Protein-Binding High-Performance Frontal Analysis of (R)- and (S)-warfarin on HSA with and without Phenylbutazone

Abstract

Applicability of high-performance frontal analysis (HPFA) to the stereoselective study of drug–drug interaction upon plasma protein binding has been investigated. Racemic warfarin and phenylbutazone were used as model drugs. An on-line HPFA/HPLC system consisting of a HPFA column (diol-silica column), an extraction column, and a chiral separation column was developed, and human serum albumin solution containing racemic warfarin and/or phenylbutazone was injected directly to the HPFA column. When the injection volume was large enough, the binding equilibrium in the sample solution was reproduced in the column, and consequently a plateau region appeared on the chromatogram. This plateau region contains unbound drug(S). A given volume of eluent in the plateau part was transferred into the extraction column by column-switching. The concentrated drug(S) was then transferred to the chiral separation column to determine the unbound concentrations of the enantiomers and/or the competitor.

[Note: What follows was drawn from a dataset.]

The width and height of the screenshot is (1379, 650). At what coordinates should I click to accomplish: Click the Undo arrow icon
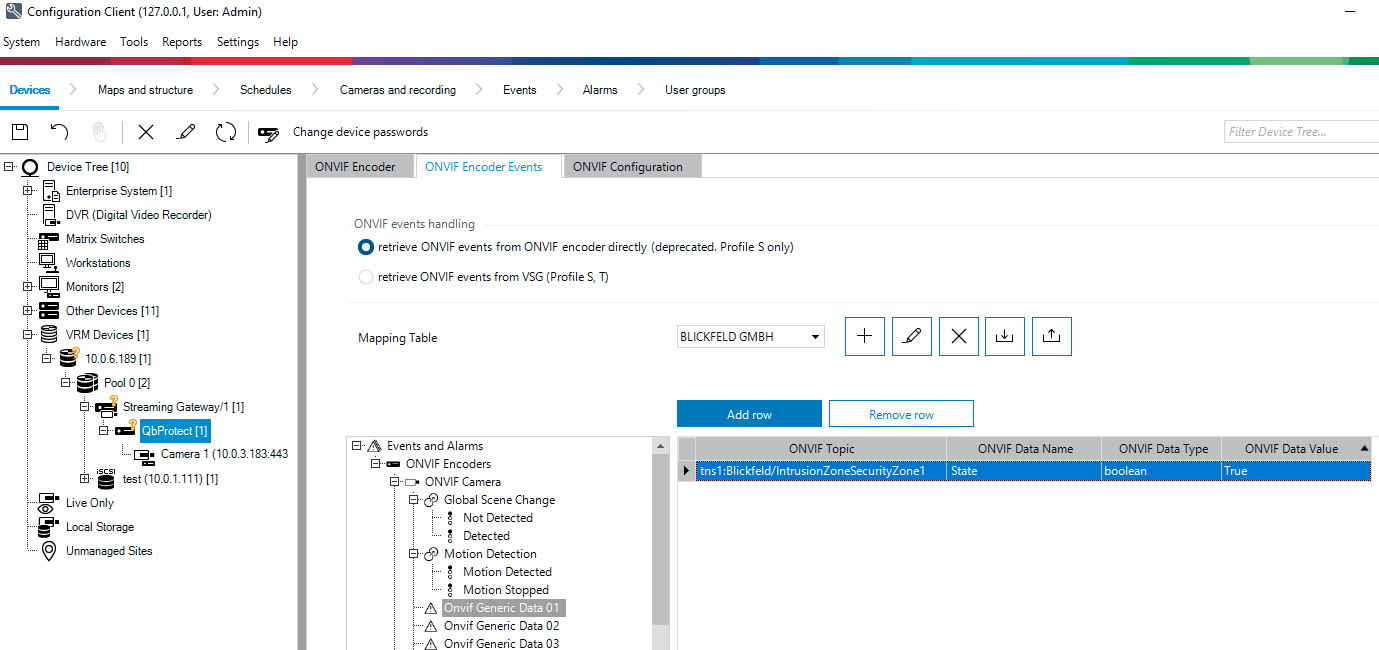click(x=59, y=132)
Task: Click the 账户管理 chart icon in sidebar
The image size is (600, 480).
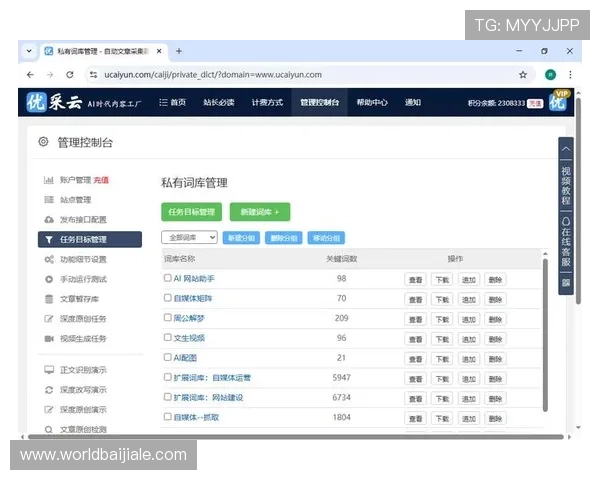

The results agreed with those obtained by a conventional ultrafiltration–HPLC method. The influence of phenylbutazone upon the protein binding of warfarin is enantioselective. In warfarin and human serum albumin mixed solution, the unbound concentration of (R)-warfarin was 1.22 times higher than that of the S-isomer. By addition of phenylbutazone, the unbound concentration of (S)-warfarin increased more than that of (R)-warfarin, resulting in the reversed enantioselectivity, i.e., the unbound concentration of (S)-warfarin became 1.19 times larger than that of (R)-warfarin. The present method was also applicable to human plasma samples.